Dataset items
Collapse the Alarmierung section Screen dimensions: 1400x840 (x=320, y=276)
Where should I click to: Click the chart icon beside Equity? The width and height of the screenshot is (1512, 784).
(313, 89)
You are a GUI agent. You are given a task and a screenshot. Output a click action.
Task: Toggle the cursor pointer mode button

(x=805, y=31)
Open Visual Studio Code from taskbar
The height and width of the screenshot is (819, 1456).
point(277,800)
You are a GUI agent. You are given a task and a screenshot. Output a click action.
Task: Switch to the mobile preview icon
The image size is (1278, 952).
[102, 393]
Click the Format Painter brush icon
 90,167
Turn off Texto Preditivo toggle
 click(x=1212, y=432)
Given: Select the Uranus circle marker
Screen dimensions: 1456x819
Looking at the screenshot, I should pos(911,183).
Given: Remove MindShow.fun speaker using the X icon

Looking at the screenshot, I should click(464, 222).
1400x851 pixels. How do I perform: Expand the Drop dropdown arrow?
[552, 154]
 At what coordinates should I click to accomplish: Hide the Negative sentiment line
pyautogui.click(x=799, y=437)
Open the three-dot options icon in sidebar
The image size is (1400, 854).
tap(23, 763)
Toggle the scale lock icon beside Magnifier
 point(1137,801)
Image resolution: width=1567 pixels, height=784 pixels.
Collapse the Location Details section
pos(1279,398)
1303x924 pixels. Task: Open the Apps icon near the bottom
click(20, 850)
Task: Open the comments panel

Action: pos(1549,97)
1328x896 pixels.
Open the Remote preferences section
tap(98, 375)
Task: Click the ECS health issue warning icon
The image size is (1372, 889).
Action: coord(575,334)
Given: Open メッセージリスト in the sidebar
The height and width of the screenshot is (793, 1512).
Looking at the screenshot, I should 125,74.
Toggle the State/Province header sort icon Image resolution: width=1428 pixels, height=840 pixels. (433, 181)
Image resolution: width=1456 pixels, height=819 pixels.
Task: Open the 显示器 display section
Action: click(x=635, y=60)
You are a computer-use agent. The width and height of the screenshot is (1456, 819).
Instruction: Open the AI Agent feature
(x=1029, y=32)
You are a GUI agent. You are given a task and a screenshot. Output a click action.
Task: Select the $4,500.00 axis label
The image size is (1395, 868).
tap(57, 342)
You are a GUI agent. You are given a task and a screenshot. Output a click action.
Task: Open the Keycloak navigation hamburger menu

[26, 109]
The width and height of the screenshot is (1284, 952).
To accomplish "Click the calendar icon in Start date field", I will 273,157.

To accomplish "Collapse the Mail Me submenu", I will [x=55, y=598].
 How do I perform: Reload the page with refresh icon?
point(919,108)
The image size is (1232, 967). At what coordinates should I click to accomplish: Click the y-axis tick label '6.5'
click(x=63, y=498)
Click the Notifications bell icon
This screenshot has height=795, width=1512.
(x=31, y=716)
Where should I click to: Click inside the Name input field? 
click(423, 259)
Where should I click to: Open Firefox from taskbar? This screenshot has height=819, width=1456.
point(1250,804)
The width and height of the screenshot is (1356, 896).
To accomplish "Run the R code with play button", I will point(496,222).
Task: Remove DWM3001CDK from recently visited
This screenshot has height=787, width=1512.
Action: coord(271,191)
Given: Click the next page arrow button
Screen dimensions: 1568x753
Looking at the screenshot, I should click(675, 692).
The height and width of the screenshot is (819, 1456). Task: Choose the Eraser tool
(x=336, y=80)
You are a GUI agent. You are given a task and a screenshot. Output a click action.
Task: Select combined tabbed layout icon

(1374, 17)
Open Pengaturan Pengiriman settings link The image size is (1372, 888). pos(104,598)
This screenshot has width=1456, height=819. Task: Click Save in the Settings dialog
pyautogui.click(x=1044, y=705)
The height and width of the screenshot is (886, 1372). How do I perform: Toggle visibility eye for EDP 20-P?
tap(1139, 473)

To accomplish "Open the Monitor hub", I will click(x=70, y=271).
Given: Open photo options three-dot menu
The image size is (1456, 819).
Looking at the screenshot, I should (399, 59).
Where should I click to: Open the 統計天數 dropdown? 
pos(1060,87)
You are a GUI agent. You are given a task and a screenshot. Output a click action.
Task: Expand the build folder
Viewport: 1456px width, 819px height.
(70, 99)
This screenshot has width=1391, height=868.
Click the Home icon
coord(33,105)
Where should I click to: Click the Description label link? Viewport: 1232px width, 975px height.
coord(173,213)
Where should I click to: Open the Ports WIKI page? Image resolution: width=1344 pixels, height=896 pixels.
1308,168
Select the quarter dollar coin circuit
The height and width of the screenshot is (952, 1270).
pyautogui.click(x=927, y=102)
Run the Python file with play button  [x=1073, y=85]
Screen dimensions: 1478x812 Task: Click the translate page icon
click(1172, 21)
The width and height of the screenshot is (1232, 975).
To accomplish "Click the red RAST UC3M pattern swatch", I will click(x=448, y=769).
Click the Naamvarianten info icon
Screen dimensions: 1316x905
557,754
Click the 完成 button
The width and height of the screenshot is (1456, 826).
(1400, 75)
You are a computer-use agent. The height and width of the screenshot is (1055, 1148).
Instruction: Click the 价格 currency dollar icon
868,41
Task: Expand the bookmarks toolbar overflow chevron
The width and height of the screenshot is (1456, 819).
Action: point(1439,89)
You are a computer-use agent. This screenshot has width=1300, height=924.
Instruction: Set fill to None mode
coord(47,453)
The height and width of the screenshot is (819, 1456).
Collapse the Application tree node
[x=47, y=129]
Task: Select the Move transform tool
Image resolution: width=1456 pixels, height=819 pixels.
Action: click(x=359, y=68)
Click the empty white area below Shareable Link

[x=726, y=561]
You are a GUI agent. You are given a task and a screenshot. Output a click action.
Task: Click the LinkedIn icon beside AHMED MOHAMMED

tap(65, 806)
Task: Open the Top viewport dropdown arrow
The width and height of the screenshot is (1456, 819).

__EXERCISE__.
Gather each line in these records that contains the string "computer".

__OUTPUT__.
You are a computer-use agent. The width and height of the screenshot is (1456, 819).
You are a computer-use agent. The height and width of the screenshot is (1055, 1148).
You are a computer-use agent. This screenshot has width=1300, height=924.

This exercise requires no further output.